Takdir? Adakah suara juga bagian dari takdir? Tidakkah ia serupa menulis? Yang adanya bisa dipelajari. Bukan semata pemberian Tuhan yang sekali jadi. Bahkan, tanpa peduli bakat ada atau tidaknya. Ketekunan, percaya diri, dan kesepertiituan, bukankah lebih diperlukan?
"Ras, barangkali kamu hanya perlu berlatih lagi. Baiklah, aku akan minta maaf besok. Dan mengajakmu makan kesukaaanmu. Aku tak akan mengajakmu ke perpus, sesuai kebiasaanku. Agaknya aku selama ini yang bersalah. Yang selalu meminta dimengerti, padahal saat kamu bicara satu dua kata, aku begitu kurang bijak menanggapinya."
"Laras... maafkan aku. Aku pastikan, kau harus lebih berkenalan dengan suaramu itu! Ya, kamu harus!"
"Heh!! Ngapain bengong, Nad? Lagi ngapain sih?"
"Enggak, Dik. Tadi cuma latian ngrekam suara sendiri lagi. Sejujurnya, aku masih takut latian, Dik."
"Emang kenapa? Ada yang ngatain jelek? Gausah peduliin. Mau sebaik apapun kamu, pasti ada yang bilang jeleknya. Mulai sekarang, belajar jangan terlalu dengerin kata orang lain, yah. Optimis. Semangat!!" Dika menjedakan Nadya. Membawanya ke dalam halaman penuh semangat tak kan layu.
***
"Laras!! Tunggu!" Perempuan yang Nadya panggil seolah tak mendengar.

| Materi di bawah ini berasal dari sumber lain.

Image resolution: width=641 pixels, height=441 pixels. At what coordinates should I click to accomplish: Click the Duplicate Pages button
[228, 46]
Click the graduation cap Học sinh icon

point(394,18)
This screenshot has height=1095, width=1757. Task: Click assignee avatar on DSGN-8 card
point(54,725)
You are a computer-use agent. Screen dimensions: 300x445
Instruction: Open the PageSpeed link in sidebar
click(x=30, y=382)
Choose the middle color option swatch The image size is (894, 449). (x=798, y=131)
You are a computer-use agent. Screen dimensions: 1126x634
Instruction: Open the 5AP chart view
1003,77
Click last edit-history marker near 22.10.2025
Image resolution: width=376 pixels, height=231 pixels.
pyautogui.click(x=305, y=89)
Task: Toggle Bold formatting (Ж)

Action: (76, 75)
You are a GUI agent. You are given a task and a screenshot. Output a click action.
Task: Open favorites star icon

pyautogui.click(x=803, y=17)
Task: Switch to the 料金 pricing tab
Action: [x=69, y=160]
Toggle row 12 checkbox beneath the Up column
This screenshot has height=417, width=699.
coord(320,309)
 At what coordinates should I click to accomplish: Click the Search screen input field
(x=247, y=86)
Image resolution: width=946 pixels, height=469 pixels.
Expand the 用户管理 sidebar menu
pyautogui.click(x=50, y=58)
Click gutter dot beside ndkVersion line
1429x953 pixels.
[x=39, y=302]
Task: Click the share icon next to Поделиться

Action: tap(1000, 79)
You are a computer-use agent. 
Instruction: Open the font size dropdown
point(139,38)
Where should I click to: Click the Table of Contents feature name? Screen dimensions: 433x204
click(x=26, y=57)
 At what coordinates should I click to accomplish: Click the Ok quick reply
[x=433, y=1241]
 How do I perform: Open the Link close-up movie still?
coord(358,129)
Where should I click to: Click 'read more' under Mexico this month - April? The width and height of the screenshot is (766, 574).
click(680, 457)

Padahal, jaraknya tak begitu jauh darinya.
Nadya kian berlari menujunya.
"Laras! Tunggu." Nadya menahan lengannya.
"Kenapa? Adapalagi, Nad?" Wajahnya begitu datar. Menyembunyikan kecewa yang entah sampai kapan.
"Ras... aku minta maaf untuk yang kemarin. Aku ngilang gitu aja. Aku salah. Aku minta maaf, ya. Please."
"Cuma kamu satu-satunya temen yang bisa kuajak bicara dengan nyaman."
"Ras.. "
"Aku sudah maafin kamu, Nad. Kamu juga gak salah, ko. Aku yang salah. Aku yang kurang mengerti diriku sendiri."
"Ssstt... ayo ikut aku!" Segera Nadya tarik lengan Laras.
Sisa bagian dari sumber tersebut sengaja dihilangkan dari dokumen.